━━ Data to examine
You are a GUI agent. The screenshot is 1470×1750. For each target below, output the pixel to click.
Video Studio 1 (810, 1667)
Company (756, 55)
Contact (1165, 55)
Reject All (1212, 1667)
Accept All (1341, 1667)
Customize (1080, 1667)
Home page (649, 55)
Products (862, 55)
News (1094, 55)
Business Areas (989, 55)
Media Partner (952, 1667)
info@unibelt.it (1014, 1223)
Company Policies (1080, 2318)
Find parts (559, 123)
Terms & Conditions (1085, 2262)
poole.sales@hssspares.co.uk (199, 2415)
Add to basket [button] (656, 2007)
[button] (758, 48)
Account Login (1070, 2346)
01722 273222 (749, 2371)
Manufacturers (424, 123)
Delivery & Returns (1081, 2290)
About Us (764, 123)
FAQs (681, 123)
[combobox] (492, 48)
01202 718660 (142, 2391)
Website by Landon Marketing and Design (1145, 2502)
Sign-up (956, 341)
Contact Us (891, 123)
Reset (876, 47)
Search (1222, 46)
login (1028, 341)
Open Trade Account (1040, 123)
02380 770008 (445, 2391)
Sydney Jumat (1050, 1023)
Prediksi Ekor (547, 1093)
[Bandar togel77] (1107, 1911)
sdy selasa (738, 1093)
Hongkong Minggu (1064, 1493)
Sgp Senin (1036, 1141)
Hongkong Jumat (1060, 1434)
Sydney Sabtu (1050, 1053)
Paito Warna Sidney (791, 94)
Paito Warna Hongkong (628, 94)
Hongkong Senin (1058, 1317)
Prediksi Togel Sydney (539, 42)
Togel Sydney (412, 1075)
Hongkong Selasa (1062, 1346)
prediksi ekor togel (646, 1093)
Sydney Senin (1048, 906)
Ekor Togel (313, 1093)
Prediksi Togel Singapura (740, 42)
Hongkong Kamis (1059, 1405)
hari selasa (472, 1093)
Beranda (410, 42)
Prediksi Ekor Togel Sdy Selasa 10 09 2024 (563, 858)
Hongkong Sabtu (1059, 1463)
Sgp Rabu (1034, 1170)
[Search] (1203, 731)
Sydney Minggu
━━━━
▸ **Exercise**: Write out exactly the lines of the entries above that run from the line containing "Account Login (1070, 2346)" through the last line, including both.

▸ **Task response**:
Account Login (1070, 2346)
01722 273222 (749, 2371)
Manufacturers (424, 123)
Delivery & Returns (1081, 2290)
About Us (764, 123)
FAQs (681, 123)
[combobox] (492, 48)
01202 718660 (142, 2391)
Website by Landon Marketing and Design (1145, 2502)
Sign-up (956, 341)
Contact Us (891, 123)
Reset (876, 47)
Search (1222, 46)
login (1028, 341)
Open Trade Account (1040, 123)
02380 770008 (445, 2391)
Sydney Jumat (1050, 1023)
Prediksi Ekor (547, 1093)
[Bandar togel77] (1107, 1911)
sdy selasa (738, 1093)
Hongkong Minggu (1064, 1493)
Sgp Senin (1036, 1141)
Hongkong Jumat (1060, 1434)
Sydney Sabtu (1050, 1053)
Paito Warna Sidney (791, 94)
Paito Warna Hongkong (628, 94)
Hongkong Senin (1058, 1317)
Prediksi Togel Sydney (539, 42)
Togel Sydney (412, 1075)
Hongkong Selasa (1062, 1346)
prediksi ekor togel (646, 1093)
Sydney Senin (1048, 906)
Ekor Togel (313, 1093)
Prediksi Togel Singapura (740, 42)
Hongkong Kamis (1059, 1405)
hari selasa (472, 1093)
Beranda (410, 42)
Prediksi Ekor Togel Sdy Selasa 10 09 2024 (563, 858)
Hongkong Sabtu (1059, 1463)
Sgp Rabu (1034, 1170)
[Search] (1203, 731)
Sydney Minggu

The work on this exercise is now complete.